Analyse 2015-02

Après la tuerie au siège de Charlie Hebdo, une marche a rassemblé des centaines de milliers de personnes dans l’émotion. Mais après cette émotion qui rassemble au-delà des différences pendant une période brève, quelles sont les questions à se poser ? Le vivre-ensemble ne se construira pas sur l’émotion mais sur la reconnaissance des différences et des désaccords qui caractérisent les différentes convictions.  

 

Faut-il rappeler les événements qui ont secoué la France en ce mois de janvier 2015, avec ses ondes de choc dans le monde entier ? Ils ont été ce qu’ils ont été, avec ces morts dans les locaux de Charlie Hebdo, ces policiers et cette policière assassinés, ces personnes abattues dans la supérette casher de la porte de Vincennes, ces trois fous de nous ne savons quel dieu, finalement tombés sous les balles des forces de sécurité.


Oui, nous avons aussi été choqués. Oui, nous partageons les craintes de voir, dans la foulée de ces attentats, naître en de nouveaux Etats, des dictatures de la pensée, imposées par de tels fous qui se réclament d’une religion dont ils foulent aux pieds les valeurs prônées par des millions de personnes ou par ceux qui, justifiés par ces actes de barbarie, sont prêts à en profiter, pour museler la liberté de penser pour d’autres objectifs. Oui, nous craignons nous aussi, pour la liberté de penser et de s’exprimer.

* **Travail à faire**
• A. D'après l'extrait, sur quoi le vivre-ensemble se construira-t-il ?
• B. Recopiez le passage de l'extrait qui va de « Après la tuerie » jusqu'à « forces de sécurité. ».

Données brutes

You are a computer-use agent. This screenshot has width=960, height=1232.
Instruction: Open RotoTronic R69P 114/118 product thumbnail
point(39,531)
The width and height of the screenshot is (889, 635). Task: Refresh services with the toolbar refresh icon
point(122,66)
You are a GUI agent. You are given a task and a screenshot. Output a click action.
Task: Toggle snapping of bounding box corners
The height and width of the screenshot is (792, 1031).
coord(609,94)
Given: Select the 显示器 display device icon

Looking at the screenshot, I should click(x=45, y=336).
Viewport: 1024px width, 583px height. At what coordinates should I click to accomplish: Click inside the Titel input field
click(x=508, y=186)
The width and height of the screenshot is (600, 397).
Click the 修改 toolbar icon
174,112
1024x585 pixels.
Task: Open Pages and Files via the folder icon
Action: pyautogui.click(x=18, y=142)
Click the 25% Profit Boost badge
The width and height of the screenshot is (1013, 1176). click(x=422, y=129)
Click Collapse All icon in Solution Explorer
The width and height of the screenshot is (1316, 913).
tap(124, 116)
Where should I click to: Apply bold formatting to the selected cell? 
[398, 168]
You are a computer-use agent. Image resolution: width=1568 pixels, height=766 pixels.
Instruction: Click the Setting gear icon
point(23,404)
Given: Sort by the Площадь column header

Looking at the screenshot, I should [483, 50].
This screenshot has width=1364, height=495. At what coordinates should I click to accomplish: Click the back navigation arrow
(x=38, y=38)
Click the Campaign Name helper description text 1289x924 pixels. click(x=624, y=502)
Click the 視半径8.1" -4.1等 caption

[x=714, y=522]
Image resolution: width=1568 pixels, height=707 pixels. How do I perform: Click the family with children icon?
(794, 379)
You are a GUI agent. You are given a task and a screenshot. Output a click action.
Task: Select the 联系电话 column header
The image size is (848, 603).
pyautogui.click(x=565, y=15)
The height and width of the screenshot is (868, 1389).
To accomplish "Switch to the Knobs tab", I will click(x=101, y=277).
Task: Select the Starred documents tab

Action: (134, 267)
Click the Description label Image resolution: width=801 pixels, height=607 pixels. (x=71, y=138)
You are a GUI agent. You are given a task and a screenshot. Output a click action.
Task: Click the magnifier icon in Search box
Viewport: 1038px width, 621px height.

* **Réponses correctes**
• A. Sur la reconnaissance des différences et des désaccords qui caractérisent les différentes convictions.

• B.
Après la tuerie au siège de Charlie Hebdo, une marche a rassemblé des centaines de milliers de personnes dans l’émotion. Mais après cette émotion qui rassemble au-delà des différences pendant une période brève, quelles sont les questions à se poser ? Le vivre-ensemble ne se construira pas sur l’émotion mais sur la reconnaissance des différences et des désaccords qui caractérisent les différentes convictions.  

 

Faut-il rappeler les événements qui ont secoué la France en ce mois de janvier 2015, avec ses ondes de choc dans le monde entier ? Ils ont été ce qu’ils ont été, avec ces morts dans les locaux de Charlie Hebdo, ces policiers et cette policière assassinés, ces personnes abattues dans la supérette casher de la porte de Vincennes, ces trois fous de nous ne savons quel dieu, finalement tombés sous les balles des forces de sécurité.